The Food Leadership Programme: From Comrie Croft to Stanley’s Laundry

This blog post by Clem Sandison is the fourth of a series of reflections written by participants of the Food Leadership Programme, organised by Nourish from the 12th – 17th of July.

Stanley's Laundry

Waiting at Stanley’s Laundry.


Blogs are supposed to be immediate, about the present, right? So let me set the scene. It’s 6.30am, Pacific time zone. I’m in North Beach, San Francisco, home of the beat poets. I’m sitting in a rickety old red chair in Stanley’s Laundry eating a ricotta cheese pastry that I picked up across the street from the Italian French Bakery. It’s getting light outside, there’s a hum of washing machines and I’m trying to cast my mind back to Comrie Croft and the Food Leadership Programme. I’m trying to remember that trembling excitement we all had. The belief that with a set of shared values and collective effort on many fronts, we might be able to change the face of the food system in Scotland. But I’m in America and the smell of laundry detergent is putting me off my stride.

California is experiencing its worst drought for 1200 years by some counts, and yet I can still get water for a shower every morning, run the washing machine, eat out at nice restaurants, buy whatever food I want from Trader Joe’s.
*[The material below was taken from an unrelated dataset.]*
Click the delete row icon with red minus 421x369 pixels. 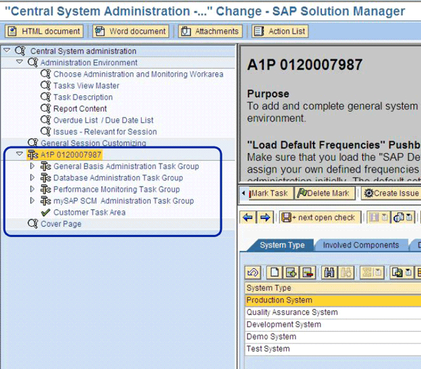(307, 272)
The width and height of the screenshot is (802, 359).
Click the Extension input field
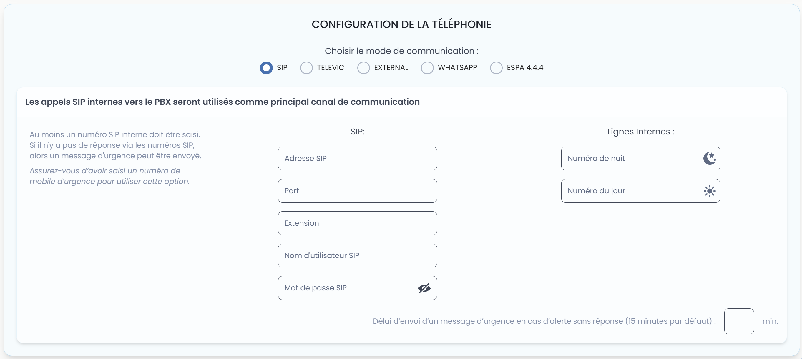[x=357, y=223]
After all I’m here in the USA, land of plenty, a drought’s not going to get in the way of things.

Back to Comrie Croft just two weeks ago, where I was surrounded by a green temperate land, a place where it rains in abundance, in a country I’m very happy to call home. I was with a vibrant group of people with a passion for sustainable food, who all brought different knowledge and experience to the table. In that space we were all equals and over the course of a week we built a shared frame of reference, a way to look at the world, which all began with an understanding of Scotland’s food history.
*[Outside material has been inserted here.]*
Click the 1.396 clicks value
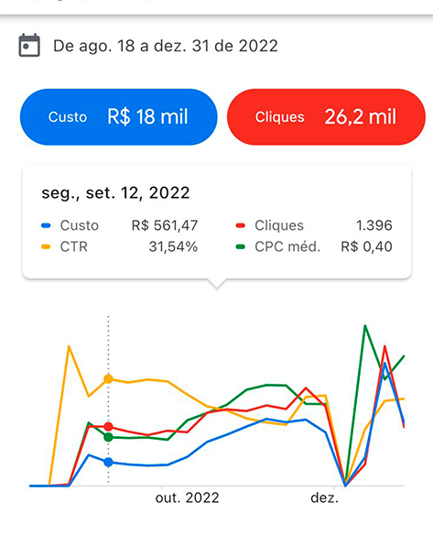click(374, 225)
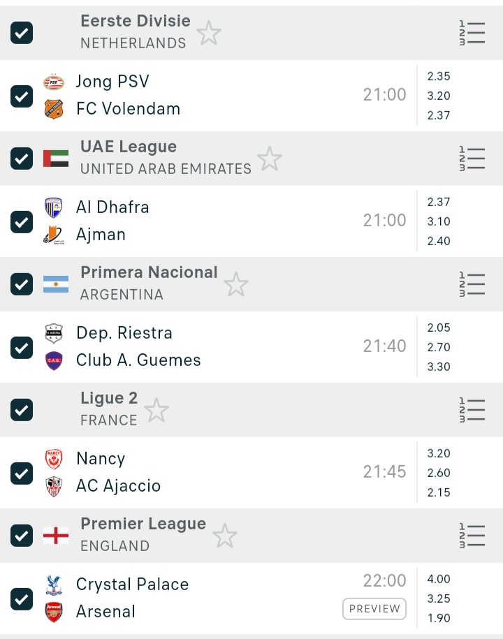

Everything in the present is affected by the past and understanding where we come from, our history, informs everything else, right? So I’m in San Francisco, visiting family for the first time in many years, back in the country of my birth. The place where my parents first met in the 1970s. A place I might have grown up in, but did not. A place where I feel very aware of my European identity, my roots in Wales and Scotland. I draw little comfort from owning two passports and do not choose to linger on the threshold, my feet are firmly planted in Glasgow. But don’t get me wrong, there’s lots to learn from here.
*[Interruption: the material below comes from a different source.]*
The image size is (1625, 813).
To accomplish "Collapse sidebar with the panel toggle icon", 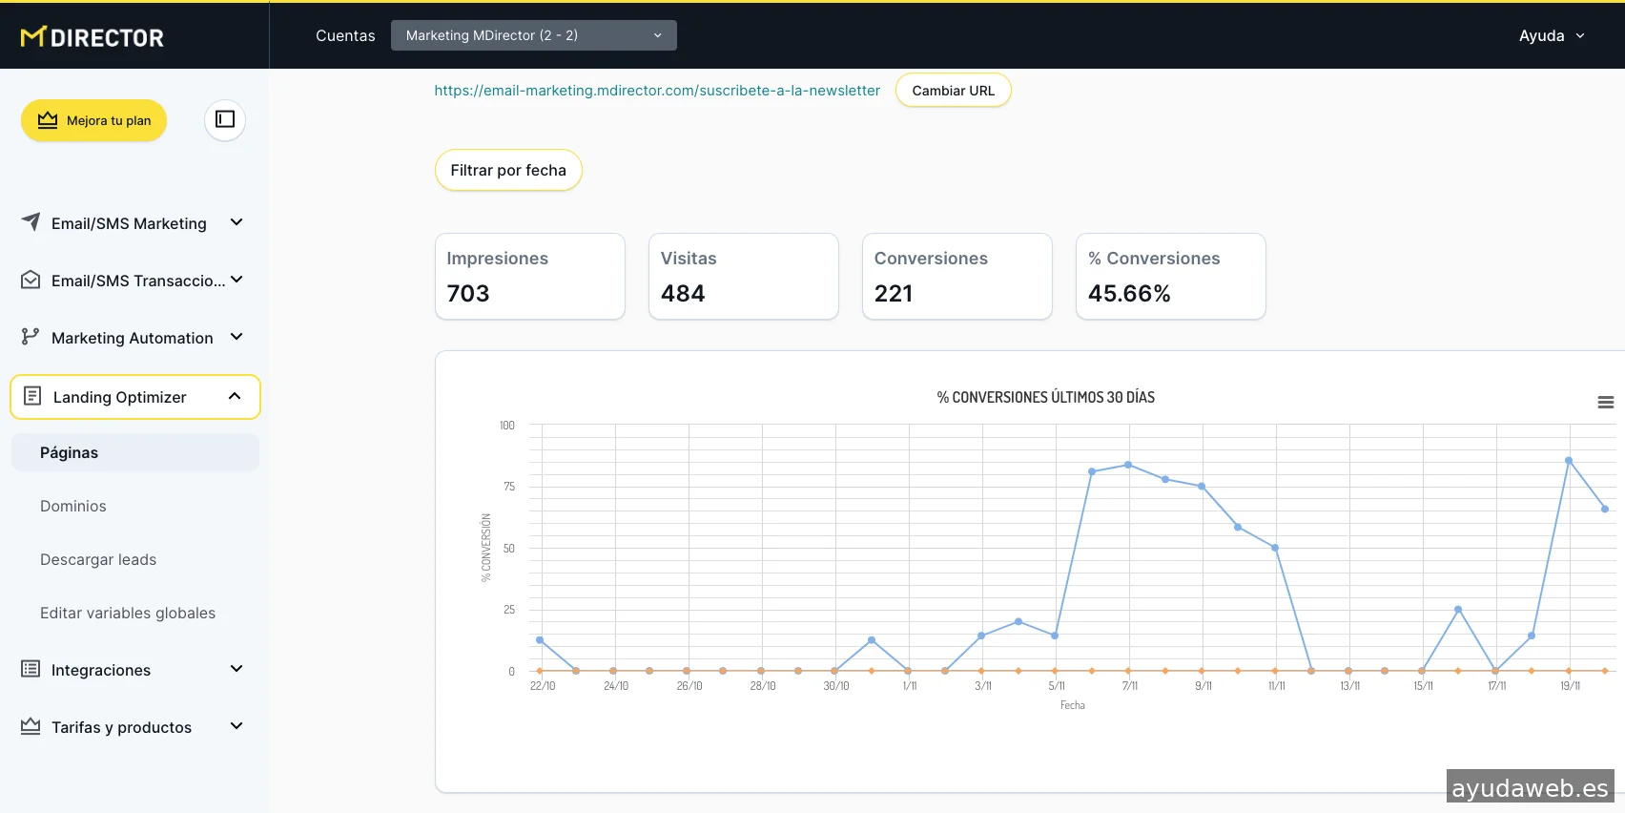I will coord(225,119).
The Edible Schoolyard Project.

The Edible Schoolyard Project.

Yesterday I visited the Edible Schoolyard Project in Berkeley where food growing and cooking is part of the curriculum and there is large garden and purpose built teaching kitchen on site at the school. I wandered around the garden in the searing heat, looking at the familiar – apples, kale, potatoes, sunflowers – and the not so familiar – kiwis, passion fruit, figs. They employ a teacher specifically to look after the garden because they value the learning it provides across all curricular subjects. Then we had lunch and a tour of the kitchen at Chez Panisse – Alice Water’s pioneering restaurant that helped pave the way for organic, local sourced, seasonal dining.

It’s light now outside Stanley’s Laundry, some people are bustling to work, others are ambling along the street with nowhere to go, or stopping by the bakery for coffee. A few more people have put on their washing. The sound is soothing. I’m contemplating what to do with my day. Will it be dim sum in Chinatown, huevos rancheros in The Mission, pizza at Tony’s round the corner, biryani from a street food truck downtown, organic ethical fare from a worker’s co-op in Berkely? I’ve had all of these options in the last week. Changing the food system in Scotland feels a long way away. But that’s the reality check.

Humming washing machines.

Humming washing machines.

How can we recognise the contradictions all around us? How can we sustain the pleasure of food while we change the system? How can we bring other people along on the journey? How can we keep on track?

My internal monologue runs like this:

Right to food, regenerative agriculture, community crofting, micro dairies, short supply chains, public kitchens, shared meals, food for people.

While around me the world is happening like this:

Washing machine hum, red chair, neon lights, laundry detergent, concrete sidewalk, take away coffee, ricotta cheese pastry.

I’m looking forward to getting home so I can get started, but in the meantime I guess I’ll eat some tacos and black beans, since I’m here.